# Task requirements
Return the source records verbatim, starting at the line containing "June (204, 244)" and ending at the line containing "updated [253, 1959]", with both of those lines included.

--- BEGIN Dataset extract ---

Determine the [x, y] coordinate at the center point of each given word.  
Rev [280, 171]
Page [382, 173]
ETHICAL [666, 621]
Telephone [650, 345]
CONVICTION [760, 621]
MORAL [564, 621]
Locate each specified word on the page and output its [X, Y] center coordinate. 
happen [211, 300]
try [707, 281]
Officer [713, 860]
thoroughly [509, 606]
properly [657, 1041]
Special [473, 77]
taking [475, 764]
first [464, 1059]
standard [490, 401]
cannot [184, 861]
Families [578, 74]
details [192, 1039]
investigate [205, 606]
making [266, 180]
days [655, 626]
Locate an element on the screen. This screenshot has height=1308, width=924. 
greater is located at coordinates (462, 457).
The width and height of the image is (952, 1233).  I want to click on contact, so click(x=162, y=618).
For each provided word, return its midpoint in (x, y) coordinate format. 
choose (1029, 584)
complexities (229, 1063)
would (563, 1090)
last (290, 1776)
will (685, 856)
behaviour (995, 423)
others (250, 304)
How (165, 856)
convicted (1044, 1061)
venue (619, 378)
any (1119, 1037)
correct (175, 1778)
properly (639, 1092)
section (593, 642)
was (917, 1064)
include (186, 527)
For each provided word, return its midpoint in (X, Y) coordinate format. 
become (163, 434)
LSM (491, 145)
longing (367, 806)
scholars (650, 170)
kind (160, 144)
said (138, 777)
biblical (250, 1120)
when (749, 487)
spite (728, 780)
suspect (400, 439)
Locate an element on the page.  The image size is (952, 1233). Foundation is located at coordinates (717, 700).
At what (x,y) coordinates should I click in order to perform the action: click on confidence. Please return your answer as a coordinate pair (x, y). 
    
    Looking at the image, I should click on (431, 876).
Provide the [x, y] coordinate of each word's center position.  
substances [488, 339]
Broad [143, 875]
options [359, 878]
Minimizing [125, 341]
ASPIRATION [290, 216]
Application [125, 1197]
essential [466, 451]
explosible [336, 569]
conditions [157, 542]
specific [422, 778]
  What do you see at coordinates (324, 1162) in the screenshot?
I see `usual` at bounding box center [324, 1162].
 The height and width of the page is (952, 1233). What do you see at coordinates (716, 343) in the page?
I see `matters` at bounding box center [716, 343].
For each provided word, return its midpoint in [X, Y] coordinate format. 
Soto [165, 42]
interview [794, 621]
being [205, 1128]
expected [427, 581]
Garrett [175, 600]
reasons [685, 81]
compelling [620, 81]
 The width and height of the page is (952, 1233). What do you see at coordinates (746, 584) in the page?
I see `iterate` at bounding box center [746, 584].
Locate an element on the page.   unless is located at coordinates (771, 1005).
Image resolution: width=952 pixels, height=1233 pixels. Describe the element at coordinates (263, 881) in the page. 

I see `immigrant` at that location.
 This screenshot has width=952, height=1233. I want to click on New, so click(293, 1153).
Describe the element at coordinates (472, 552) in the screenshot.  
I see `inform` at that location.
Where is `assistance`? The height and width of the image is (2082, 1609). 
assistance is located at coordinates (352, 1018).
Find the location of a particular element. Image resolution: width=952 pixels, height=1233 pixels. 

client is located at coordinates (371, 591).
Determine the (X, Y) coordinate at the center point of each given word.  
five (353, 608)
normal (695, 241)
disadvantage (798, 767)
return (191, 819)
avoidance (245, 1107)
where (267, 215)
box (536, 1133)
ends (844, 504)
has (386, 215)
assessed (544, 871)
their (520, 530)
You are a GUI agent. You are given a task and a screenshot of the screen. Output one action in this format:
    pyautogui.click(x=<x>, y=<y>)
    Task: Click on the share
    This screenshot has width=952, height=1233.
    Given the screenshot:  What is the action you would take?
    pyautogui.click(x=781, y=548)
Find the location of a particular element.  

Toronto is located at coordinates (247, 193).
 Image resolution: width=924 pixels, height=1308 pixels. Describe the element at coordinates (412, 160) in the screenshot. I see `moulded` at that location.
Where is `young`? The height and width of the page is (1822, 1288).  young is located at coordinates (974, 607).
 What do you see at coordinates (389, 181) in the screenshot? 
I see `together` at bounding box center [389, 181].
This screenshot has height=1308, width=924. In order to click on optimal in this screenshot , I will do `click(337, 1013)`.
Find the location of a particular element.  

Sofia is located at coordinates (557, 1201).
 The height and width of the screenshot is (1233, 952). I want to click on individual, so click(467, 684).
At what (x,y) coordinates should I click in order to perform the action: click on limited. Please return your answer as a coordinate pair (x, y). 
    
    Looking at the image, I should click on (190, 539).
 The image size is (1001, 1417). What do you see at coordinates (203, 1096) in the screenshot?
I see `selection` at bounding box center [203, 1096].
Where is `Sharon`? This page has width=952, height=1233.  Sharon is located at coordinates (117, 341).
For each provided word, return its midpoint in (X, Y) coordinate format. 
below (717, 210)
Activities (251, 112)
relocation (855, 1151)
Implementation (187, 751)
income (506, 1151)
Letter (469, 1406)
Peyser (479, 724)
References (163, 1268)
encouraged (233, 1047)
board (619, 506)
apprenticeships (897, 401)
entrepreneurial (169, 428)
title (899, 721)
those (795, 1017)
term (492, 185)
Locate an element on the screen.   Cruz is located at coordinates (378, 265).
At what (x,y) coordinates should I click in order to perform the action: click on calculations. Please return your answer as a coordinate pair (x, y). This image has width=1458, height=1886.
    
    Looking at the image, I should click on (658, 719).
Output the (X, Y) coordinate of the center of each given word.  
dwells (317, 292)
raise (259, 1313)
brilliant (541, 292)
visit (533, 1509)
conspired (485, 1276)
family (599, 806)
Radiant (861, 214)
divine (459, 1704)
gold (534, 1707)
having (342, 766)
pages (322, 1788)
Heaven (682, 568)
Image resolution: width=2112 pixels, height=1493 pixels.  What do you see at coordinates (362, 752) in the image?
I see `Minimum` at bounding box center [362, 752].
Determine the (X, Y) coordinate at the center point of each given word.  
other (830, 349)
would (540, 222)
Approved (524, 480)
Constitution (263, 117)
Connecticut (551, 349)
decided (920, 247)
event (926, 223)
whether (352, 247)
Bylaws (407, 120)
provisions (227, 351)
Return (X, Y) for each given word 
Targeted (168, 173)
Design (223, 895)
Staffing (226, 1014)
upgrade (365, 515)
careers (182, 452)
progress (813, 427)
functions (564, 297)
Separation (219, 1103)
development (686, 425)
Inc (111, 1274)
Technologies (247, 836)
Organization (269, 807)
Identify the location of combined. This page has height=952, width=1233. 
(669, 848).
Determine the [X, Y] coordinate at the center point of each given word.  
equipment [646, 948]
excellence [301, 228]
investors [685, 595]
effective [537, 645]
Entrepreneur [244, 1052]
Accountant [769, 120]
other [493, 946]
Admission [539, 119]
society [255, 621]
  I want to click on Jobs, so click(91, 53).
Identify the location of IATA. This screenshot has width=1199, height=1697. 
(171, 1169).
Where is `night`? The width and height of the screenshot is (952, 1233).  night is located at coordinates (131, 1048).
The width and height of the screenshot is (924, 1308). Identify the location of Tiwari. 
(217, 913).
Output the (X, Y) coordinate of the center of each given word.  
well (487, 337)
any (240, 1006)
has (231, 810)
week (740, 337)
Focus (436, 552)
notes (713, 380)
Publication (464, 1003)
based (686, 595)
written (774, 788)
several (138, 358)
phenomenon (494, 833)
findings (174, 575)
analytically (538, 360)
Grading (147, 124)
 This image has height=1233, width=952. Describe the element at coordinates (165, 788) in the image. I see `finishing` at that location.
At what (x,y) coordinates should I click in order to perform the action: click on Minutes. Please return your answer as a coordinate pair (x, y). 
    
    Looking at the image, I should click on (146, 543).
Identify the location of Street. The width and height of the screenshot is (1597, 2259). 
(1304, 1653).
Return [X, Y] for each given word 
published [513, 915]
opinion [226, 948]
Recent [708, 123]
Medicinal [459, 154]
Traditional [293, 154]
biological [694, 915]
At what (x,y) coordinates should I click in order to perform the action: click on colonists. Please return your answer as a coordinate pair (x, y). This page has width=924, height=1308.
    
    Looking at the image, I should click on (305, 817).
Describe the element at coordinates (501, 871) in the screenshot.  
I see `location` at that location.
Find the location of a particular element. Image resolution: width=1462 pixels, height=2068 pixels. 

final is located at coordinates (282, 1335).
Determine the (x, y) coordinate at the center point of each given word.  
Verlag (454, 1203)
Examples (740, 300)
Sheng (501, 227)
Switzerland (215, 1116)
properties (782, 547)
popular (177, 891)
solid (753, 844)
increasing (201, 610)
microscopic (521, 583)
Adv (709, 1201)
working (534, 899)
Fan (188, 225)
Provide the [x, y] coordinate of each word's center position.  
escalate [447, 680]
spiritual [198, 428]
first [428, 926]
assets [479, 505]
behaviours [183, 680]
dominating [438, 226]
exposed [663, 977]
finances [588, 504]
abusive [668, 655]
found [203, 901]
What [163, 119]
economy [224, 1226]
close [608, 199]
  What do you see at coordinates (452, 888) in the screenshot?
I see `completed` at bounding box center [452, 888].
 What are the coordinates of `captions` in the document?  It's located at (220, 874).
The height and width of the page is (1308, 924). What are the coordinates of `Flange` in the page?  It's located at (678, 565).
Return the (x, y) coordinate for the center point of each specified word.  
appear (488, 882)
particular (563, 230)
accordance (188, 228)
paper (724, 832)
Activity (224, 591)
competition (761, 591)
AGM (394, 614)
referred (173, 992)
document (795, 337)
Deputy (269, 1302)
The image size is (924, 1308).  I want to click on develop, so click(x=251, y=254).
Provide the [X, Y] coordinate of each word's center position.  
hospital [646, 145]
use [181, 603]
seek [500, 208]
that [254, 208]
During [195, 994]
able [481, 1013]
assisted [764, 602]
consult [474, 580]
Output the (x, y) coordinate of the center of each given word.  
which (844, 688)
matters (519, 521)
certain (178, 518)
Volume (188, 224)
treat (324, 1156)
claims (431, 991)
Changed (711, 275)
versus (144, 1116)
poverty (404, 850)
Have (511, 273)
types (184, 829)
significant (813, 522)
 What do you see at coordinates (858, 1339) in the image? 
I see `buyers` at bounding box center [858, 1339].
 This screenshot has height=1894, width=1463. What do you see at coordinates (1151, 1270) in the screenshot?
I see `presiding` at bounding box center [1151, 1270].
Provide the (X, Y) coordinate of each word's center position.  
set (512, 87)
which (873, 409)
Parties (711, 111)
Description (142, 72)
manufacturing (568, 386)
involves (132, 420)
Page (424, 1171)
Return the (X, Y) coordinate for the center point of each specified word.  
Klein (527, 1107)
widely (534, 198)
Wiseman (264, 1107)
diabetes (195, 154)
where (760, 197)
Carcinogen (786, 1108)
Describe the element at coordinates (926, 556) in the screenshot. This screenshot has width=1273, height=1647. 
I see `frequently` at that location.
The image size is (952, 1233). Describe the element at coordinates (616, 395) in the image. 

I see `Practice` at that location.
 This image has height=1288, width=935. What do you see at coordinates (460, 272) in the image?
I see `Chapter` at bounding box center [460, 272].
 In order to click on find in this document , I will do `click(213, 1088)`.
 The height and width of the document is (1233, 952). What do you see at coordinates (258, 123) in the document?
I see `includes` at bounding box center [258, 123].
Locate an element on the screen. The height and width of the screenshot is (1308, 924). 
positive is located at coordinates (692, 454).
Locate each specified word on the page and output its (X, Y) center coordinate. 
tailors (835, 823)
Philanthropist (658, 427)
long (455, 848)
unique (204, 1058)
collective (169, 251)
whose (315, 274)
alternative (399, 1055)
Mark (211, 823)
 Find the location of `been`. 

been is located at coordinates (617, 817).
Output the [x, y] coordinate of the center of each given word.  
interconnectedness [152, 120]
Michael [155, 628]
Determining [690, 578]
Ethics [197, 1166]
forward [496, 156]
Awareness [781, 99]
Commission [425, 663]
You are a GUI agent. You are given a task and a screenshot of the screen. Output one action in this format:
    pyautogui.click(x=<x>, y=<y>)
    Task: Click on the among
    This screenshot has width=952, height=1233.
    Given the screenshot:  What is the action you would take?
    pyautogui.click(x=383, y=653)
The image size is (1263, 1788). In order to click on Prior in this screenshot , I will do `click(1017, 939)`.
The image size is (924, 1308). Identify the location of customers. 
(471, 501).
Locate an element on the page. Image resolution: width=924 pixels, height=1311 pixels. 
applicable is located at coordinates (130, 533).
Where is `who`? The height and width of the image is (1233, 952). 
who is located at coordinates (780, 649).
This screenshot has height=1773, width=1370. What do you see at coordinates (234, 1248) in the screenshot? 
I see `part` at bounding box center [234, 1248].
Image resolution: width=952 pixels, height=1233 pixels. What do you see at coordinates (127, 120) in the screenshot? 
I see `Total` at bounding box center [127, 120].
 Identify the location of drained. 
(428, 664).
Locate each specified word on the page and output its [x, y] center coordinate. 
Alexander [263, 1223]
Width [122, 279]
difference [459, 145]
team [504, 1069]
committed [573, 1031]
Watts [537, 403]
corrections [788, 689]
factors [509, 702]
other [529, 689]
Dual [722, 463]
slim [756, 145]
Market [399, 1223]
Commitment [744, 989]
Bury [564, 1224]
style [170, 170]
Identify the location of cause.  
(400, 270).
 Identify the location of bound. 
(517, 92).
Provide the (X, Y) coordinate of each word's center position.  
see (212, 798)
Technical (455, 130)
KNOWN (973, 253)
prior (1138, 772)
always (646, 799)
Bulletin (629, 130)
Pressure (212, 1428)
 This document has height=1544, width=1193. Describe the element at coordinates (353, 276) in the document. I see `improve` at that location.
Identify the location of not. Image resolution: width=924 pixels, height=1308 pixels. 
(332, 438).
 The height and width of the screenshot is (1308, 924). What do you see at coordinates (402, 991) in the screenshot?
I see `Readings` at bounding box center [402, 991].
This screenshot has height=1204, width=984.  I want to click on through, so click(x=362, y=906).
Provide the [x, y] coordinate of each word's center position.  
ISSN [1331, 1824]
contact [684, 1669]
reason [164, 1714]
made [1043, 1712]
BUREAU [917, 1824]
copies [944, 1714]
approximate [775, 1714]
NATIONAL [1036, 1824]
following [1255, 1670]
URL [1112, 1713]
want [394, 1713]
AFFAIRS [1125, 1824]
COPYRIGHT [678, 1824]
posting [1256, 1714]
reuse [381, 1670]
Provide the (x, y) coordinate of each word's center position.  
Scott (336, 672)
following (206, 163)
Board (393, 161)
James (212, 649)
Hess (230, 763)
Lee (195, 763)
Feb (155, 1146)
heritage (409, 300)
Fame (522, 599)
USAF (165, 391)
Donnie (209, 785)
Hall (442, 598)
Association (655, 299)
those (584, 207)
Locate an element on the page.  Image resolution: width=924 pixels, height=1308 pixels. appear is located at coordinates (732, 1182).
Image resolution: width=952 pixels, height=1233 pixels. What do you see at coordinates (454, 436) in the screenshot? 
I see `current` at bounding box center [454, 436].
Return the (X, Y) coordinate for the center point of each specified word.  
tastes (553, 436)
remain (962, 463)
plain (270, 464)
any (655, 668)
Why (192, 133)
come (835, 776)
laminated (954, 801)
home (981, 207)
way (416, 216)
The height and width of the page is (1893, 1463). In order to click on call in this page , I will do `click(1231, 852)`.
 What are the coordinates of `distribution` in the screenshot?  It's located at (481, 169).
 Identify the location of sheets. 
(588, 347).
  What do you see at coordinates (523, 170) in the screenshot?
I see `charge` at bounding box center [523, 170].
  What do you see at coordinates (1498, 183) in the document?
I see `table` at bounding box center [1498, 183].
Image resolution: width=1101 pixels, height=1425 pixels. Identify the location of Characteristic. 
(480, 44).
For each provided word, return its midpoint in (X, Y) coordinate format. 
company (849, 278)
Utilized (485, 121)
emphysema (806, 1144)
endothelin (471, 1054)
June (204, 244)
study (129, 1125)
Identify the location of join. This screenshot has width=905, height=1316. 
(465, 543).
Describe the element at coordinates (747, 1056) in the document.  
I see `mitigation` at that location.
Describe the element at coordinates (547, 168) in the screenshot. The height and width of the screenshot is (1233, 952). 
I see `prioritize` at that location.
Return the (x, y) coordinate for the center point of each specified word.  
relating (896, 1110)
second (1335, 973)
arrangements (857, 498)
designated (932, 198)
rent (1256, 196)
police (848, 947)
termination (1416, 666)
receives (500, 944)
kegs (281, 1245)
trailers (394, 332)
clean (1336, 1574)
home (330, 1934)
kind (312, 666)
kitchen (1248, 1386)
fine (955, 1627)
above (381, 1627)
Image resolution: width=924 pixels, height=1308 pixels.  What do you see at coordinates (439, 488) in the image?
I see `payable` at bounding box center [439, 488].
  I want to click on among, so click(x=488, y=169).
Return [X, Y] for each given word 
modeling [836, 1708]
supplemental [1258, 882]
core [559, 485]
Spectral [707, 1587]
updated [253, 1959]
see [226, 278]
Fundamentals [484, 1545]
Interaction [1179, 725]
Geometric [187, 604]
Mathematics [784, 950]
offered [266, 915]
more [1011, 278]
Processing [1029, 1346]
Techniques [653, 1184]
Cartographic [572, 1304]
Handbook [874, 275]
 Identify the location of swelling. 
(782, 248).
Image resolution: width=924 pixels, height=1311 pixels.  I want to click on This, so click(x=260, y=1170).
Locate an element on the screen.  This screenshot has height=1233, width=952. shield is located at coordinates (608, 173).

--- END Dataset extract ---

# The response
June (204, 244)
study (129, 1125)
Identify the location of join. This screenshot has width=905, height=1316. 
(465, 543).
Describe the element at coordinates (747, 1056) in the document.  
I see `mitigation` at that location.
Describe the element at coordinates (547, 168) in the screenshot. The height and width of the screenshot is (1233, 952). 
I see `prioritize` at that location.
Return the (x, y) coordinate for the center point of each specified word.  
relating (896, 1110)
second (1335, 973)
arrangements (857, 498)
designated (932, 198)
rent (1256, 196)
police (848, 947)
termination (1416, 666)
receives (500, 944)
kegs (281, 1245)
trailers (394, 332)
clean (1336, 1574)
home (330, 1934)
kind (312, 666)
kitchen (1248, 1386)
fine (955, 1627)
above (381, 1627)
Image resolution: width=924 pixels, height=1308 pixels.  What do you see at coordinates (439, 488) in the image?
I see `payable` at bounding box center [439, 488].
  I want to click on among, so click(x=488, y=169).
Return [X, Y] for each given word 
modeling [836, 1708]
supplemental [1258, 882]
core [559, 485]
Spectral [707, 1587]
updated [253, 1959]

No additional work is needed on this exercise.